Illinois Senate President Don Harmon says the shutdown could undo the progress the cash-strapped state has made in improving its financial footing.
Illinois Senate Democrats are asking the federal government for more than $41 billion in federal aid — about a quarter of it for a pension fund bailout — to keep the state financially afloat as the coronavirus pandemic continues to slash revenues across the board.
A letter from Illinois Senate President Don Harmon, addressed to U.S. Sen. Dick Durbin, went out Tuesday to Illinois’ entire congressional delegation — a day before Gov. J.B. Pritzker announced the economic shutdown would result in an estimated $2.7 billion revenue shortfall in the state’s current budget.
“I realize I’ve asked for a lot, but this is an unprecedented situation, and we face the reality that there likely will be additional, unanticipated costs that could result in future requests for assistance,” Harmon wrote on behalf of the state senate Democratic caucus.
Harmon’s federal wish list for the second phase of federal coronavirus relief includes $15 billion in block grant funding to shore up the state’s spending plans for this fiscal year and the next two.
The Oak Park Democrat also asked for $10 billion for the state’s desperately underfunded pension plans.
The Illinois Republican Party slammed that request on Twitter, accusing Democrats of “brazenly using a global pandemic as an excuse to ask the [federal government] to bail them out of the fiscal disaster they manufactured over the last two decades.”
Harmon also wants $9.6 billion for local governments, $6 billion for Illinois’ overloaded unemployment insurance system and $1 billion in public health support for “historically underserved communities,” apparently referring to African American communities that have suffered a disproportionate brunt of the state’s COVID-19 deaths and cases overall.

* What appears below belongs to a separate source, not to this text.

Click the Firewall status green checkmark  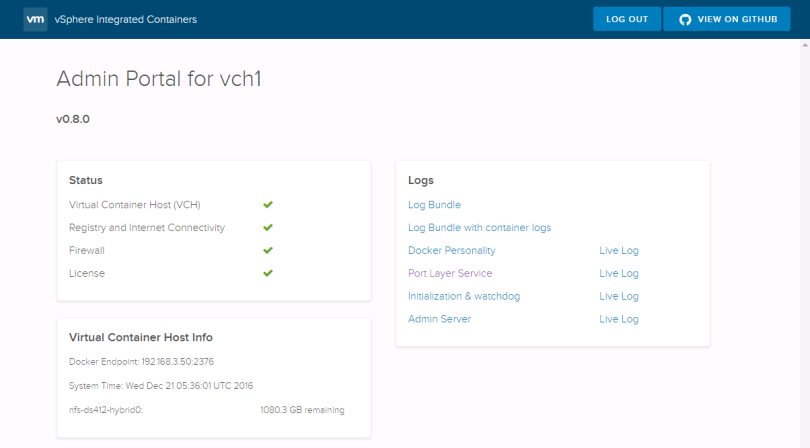[x=268, y=251]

Illinois received about $2.7 billion in federal aid for costs related to the pandemic as part of the initial Coronavirus Aid, Relief, and Economic Security Act, which also sent about $2.2 billion to local municipalities.
“So far, the federal relief targeted costs directly related to the COVID-19 outbreak,” Harmon said through a spokesman Saturday. “The massive negative effects to state and local economies across this country have not been addressed and need to be.”

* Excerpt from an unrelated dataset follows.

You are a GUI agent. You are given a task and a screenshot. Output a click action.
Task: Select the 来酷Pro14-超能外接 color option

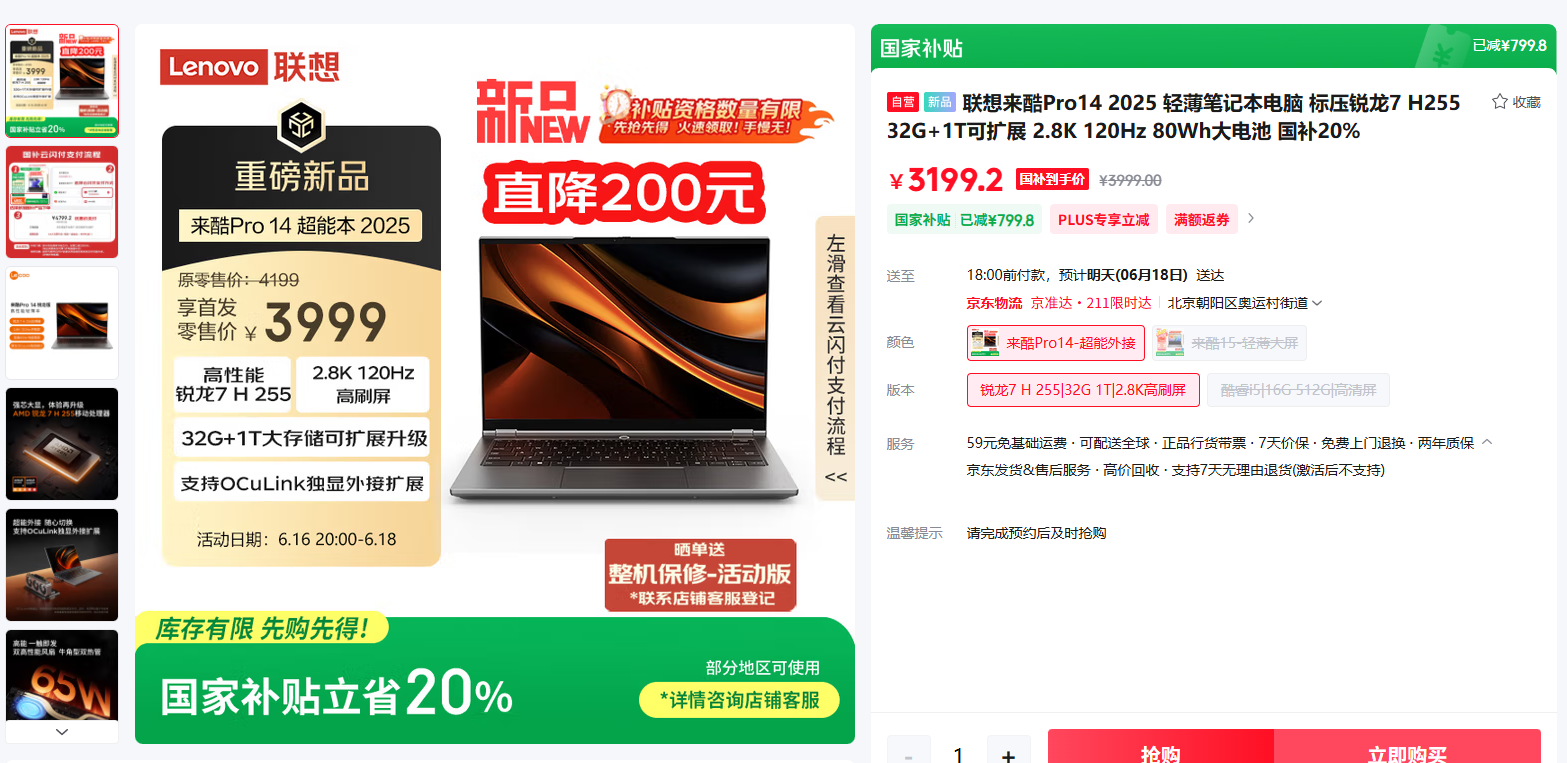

The amounts asked for are based on the work staff and senators have done, past budgets, budget requests, conversations with local officials and university research, according to Harmon’s office.
Harmon’s spokesman said the letter was shared with Pritzker and Illinois House Speaker Michael Madigan, though they weren’t directly involved in drafting it.
At the governor’s daily coronavirus briefing Saturday, Pritzker distanced himself from Harmon’s requests, saying he “was not aware of the content of the letter” before it was sent.
“There’s no reason why a senate president in Illinois can’t send a letter to the delegation. I don’t object to people communicating with our federal representatives. I do it all the time,” Pritzker said.
“It’s different than what I have been talking to the federal representatives about,” he continued. “I really believe the state’s need to have some unencumbered dollars that come in that will help us will the coming year’s budget — every state has this problem.”
In a statement, Pritzker’s office said: “We’re working with our congressional delegation, as well as [House Speaker Nancy] Pelosi and [Senate Minority Leader Chuck] Schumer, to ensure another aid package includes funds for the state of Illinois and the flexibility to use them in our budget.”